SOURCE INFORMATION

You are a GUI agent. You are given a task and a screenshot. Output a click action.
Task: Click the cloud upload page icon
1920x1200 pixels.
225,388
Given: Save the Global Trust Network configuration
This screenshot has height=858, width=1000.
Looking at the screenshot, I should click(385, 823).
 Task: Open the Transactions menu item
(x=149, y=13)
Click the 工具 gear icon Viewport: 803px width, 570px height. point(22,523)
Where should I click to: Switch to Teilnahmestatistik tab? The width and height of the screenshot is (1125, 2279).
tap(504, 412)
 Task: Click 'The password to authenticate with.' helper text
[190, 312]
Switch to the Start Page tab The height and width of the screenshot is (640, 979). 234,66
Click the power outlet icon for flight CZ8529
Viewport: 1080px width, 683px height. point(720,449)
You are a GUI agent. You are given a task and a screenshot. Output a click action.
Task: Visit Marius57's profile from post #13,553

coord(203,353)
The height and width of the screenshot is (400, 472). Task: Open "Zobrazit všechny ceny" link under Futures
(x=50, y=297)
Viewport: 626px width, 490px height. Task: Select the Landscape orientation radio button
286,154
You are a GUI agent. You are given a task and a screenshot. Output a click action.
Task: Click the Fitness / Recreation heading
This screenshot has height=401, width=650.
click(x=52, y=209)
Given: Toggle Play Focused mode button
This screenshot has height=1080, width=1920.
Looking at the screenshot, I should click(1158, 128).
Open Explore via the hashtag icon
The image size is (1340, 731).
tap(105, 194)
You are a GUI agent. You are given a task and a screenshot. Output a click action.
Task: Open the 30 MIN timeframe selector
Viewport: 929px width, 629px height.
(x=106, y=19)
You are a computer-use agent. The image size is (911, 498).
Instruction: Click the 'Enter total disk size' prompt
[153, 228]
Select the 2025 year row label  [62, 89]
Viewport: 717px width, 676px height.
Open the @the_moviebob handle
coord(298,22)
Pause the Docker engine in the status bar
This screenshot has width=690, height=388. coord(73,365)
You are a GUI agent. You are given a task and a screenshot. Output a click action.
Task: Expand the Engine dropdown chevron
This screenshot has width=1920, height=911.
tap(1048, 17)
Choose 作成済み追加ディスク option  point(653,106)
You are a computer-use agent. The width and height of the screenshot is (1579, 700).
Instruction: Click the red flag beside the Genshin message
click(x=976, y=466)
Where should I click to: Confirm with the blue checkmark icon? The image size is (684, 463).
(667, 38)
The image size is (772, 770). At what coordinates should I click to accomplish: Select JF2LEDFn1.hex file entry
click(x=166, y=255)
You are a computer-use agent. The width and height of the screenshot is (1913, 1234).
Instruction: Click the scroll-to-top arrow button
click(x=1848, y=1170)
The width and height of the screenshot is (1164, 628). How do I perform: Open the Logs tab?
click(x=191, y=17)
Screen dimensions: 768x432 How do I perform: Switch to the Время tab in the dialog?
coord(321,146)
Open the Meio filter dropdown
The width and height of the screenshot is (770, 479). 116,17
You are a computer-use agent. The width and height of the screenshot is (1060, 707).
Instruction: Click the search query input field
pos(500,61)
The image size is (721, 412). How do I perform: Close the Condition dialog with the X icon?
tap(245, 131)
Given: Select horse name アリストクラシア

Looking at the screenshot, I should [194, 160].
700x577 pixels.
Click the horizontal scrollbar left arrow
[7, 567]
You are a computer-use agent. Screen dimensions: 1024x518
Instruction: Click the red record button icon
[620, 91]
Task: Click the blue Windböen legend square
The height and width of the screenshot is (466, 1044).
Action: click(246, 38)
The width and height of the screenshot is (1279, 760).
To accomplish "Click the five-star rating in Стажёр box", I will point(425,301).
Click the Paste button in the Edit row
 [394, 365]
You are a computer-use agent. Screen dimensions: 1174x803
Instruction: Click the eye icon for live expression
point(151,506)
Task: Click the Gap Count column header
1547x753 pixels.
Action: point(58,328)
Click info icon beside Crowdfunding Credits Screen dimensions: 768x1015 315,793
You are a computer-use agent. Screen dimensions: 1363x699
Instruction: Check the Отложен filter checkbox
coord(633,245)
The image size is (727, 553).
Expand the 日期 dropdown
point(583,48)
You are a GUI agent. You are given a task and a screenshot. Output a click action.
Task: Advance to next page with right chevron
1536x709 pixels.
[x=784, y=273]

WHAT TO PRODUCE
Your answer should be one number, the count of lines in the entries holding the string "computer".

ANSWER BELOW
7